29.03.2024

Paul Ryan, the face of the new US tax bill, struggles to explain it

“I was very excited”, he told Fox & Friends later. “I have been working on this issue pretty much my adult life.” Ryan, 47, joined the House in 1999, and this may be his last term in office, according to multiple reports. If so, this tax bill, and its aftermath, are likely to be his main political legacy.

Paul Ryan, speaker of the US House of Representatives and long-time advocate of tax cuts for companies and the wealthy, was so thrilled when the Republican tax bill passed the House that his gavel bounced off the lectern.

Because of a procedural screw-up, the House needs to vote one more time on the bill just after noon today (Dec. 20), and it is expected to pass. President Donald Trump is planning a 3pm US Eastern Standard Time press conference at the White House to celebrate. (It will be several days before the bill is signed into law, however.)

Only about one-quarter of Americans approve of the bill. That’s because it is expected to strip funding from the public schools that 90% of US families use, could reduce incomes for the working class, and is based on a “trickle down” theory of economics that has historically been proven wrong.

Ryan did the morning-TV rounds of this morning to defend the bill, but said little that would burnish its reputation.

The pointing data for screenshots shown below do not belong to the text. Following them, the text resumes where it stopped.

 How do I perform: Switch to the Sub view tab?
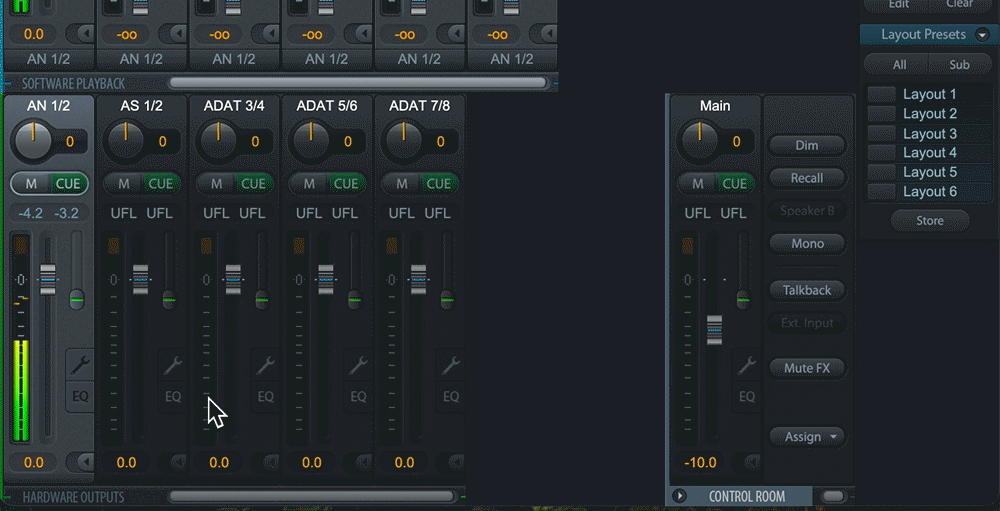tap(959, 65)
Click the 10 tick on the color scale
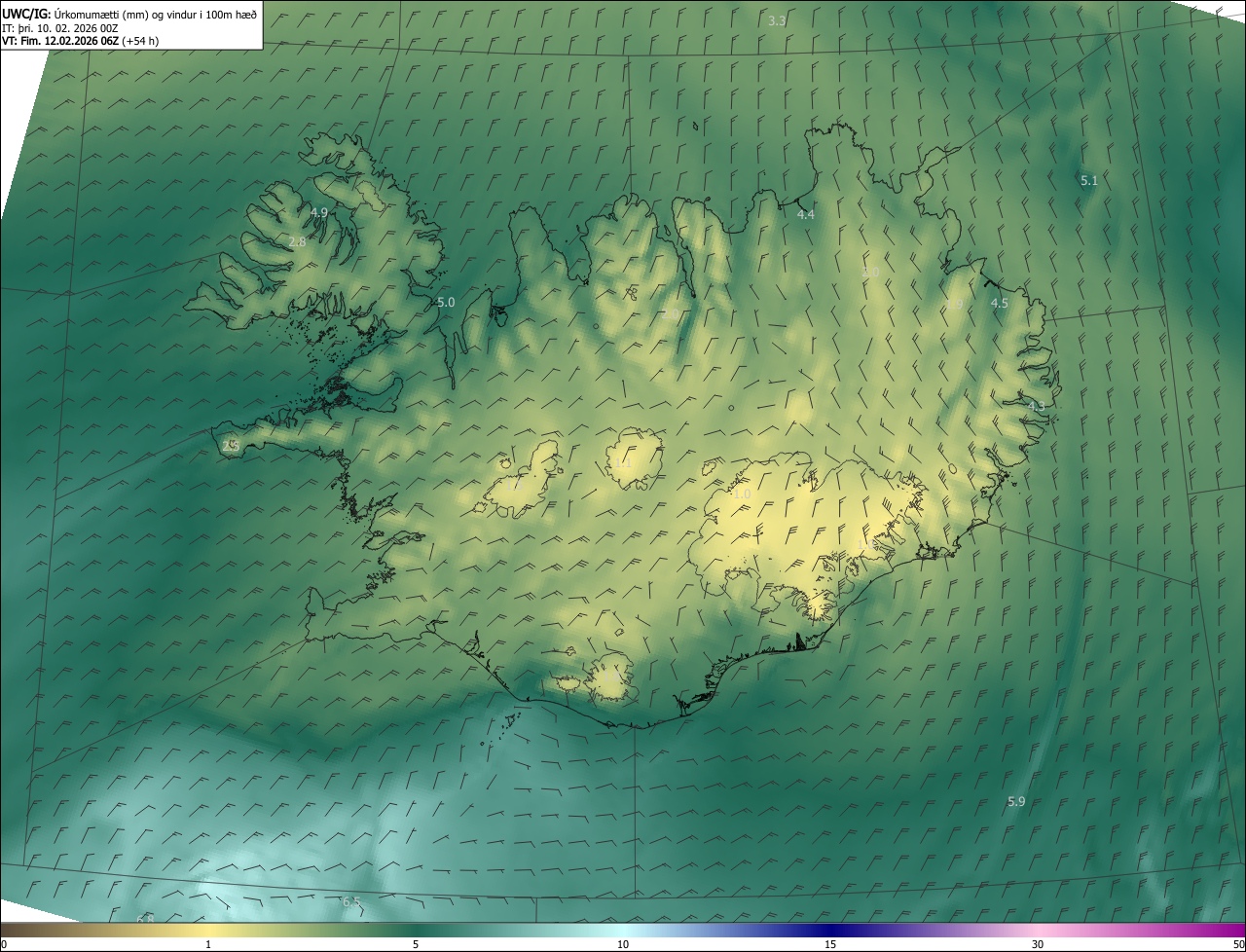 click(x=623, y=944)
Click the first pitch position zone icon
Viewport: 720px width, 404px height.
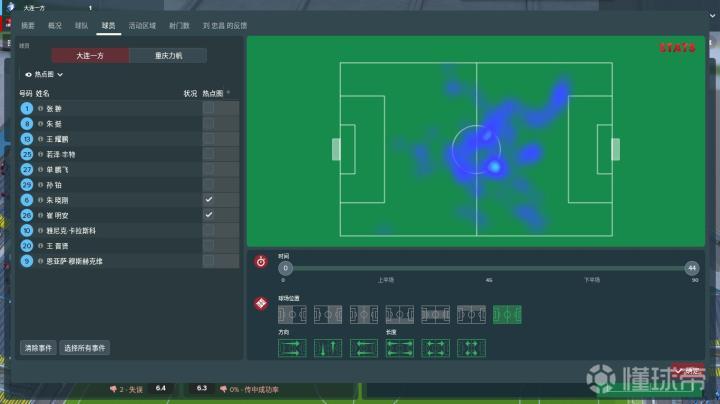point(292,314)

“Pundits and the media are saying this and that”, Ryan told CBS. “There’s just tons of confusion out there about what this does or doesn’t do.”

Republicans promise that the bill, which slashes tax rates for companies at a time of record corporate profits, and gives most of its individual benefits to the wealthy, will boost economic growth substantially. Economists generally don’t agree. Goldman Sachs, for example, said the bill could add 0.3% to GDP in 2018 and 2019, and could be “minimal and actually could be slightly negative” in 2020 and beyond.

Nonetheless, Ryan told Good Morning America: “All the scorekeepers say it will grow the economy, it is just a question of degree.”

Will growth equal the over $1 trillion the bill add to the deficit, NBC’s Savannah Guthrie asked Ryan. “Nobody knows the answer to that question, because it is in the future”, he said.

One thing Ryan was clear on in all of his interviews was Congress’s next step-cuts to so-called entitlement programs. Critics fear that could mean trimming spending on health care and other aspects of the US social safety net. “We clearly have to go after spending”, Ryan told Guthrie.